DATA PROVIDED START
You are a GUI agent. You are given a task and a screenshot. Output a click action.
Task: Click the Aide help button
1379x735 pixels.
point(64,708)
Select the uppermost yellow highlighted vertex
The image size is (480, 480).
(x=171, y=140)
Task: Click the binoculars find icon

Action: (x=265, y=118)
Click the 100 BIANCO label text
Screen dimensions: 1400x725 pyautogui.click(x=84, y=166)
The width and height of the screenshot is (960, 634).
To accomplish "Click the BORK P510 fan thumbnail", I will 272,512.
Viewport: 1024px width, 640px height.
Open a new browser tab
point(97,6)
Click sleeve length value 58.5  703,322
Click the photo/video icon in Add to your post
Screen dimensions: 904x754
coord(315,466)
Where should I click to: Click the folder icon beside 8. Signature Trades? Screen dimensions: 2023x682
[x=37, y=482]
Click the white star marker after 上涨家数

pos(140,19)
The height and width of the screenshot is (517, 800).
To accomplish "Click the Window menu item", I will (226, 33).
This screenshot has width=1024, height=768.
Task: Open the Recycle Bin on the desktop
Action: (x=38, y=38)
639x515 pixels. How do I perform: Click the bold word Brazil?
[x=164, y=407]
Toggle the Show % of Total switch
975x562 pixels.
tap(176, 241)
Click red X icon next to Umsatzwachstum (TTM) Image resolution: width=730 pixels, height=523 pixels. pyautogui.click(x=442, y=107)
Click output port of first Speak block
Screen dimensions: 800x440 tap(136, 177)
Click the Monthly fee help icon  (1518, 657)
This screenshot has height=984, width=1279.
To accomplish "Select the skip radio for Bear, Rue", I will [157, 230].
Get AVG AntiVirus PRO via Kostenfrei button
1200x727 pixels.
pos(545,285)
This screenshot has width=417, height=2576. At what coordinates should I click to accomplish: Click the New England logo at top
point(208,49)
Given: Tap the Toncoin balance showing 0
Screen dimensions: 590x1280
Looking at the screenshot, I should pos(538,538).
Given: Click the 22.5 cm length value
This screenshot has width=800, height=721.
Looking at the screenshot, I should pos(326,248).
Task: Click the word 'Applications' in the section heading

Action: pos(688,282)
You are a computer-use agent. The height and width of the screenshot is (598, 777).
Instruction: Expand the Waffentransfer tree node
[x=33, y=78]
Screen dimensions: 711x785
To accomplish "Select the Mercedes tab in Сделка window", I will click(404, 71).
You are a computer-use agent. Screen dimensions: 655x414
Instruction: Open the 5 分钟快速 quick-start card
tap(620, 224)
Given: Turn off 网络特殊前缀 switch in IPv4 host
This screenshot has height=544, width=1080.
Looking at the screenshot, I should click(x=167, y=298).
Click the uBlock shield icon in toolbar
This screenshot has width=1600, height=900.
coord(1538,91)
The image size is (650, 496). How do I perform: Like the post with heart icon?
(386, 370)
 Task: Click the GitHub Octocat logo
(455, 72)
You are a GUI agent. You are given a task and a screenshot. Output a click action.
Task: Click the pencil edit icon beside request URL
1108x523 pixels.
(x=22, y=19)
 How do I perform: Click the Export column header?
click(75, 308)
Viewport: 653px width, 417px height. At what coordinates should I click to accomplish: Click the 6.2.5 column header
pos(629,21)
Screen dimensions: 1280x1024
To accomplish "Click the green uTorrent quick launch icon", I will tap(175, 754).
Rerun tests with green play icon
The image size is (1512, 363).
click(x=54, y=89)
DATA PROVIDED END
* **EXERCISE INSTRUCTIONS**: As listed above, the lines from the line with "This screenshot has height=984, width=1279." to the line with "Click the uBlock shield icon in toolbar" are to be echoed exactly, with both ends included and nothing added.

* **EXPECTED ANSWER**:
This screenshot has height=984, width=1279.
To accomplish "Select the skip radio for Bear, Rue", I will [157, 230].
Get AVG AntiVirus PRO via Kostenfrei button
1200x727 pixels.
pos(545,285)
This screenshot has width=417, height=2576. At what coordinates should I click to accomplish: Click the New England logo at top
point(208,49)
Given: Tap the Toncoin balance showing 0
Screen dimensions: 590x1280
Looking at the screenshot, I should pos(538,538).
Given: Click the 22.5 cm length value
This screenshot has width=800, height=721.
Looking at the screenshot, I should pos(326,248).
Task: Click the word 'Applications' in the section heading

Action: pos(688,282)
You are a computer-use agent. The height and width of the screenshot is (598, 777).
Instruction: Expand the Waffentransfer tree node
[x=33, y=78]
Screen dimensions: 711x785
To accomplish "Select the Mercedes tab in Сделка window", I will click(404, 71).
You are a computer-use agent. Screen dimensions: 655x414
Instruction: Open the 5 分钟快速 quick-start card
tap(620, 224)
Given: Turn off 网络特殊前缀 switch in IPv4 host
This screenshot has height=544, width=1080.
Looking at the screenshot, I should click(x=167, y=298).
Click the uBlock shield icon in toolbar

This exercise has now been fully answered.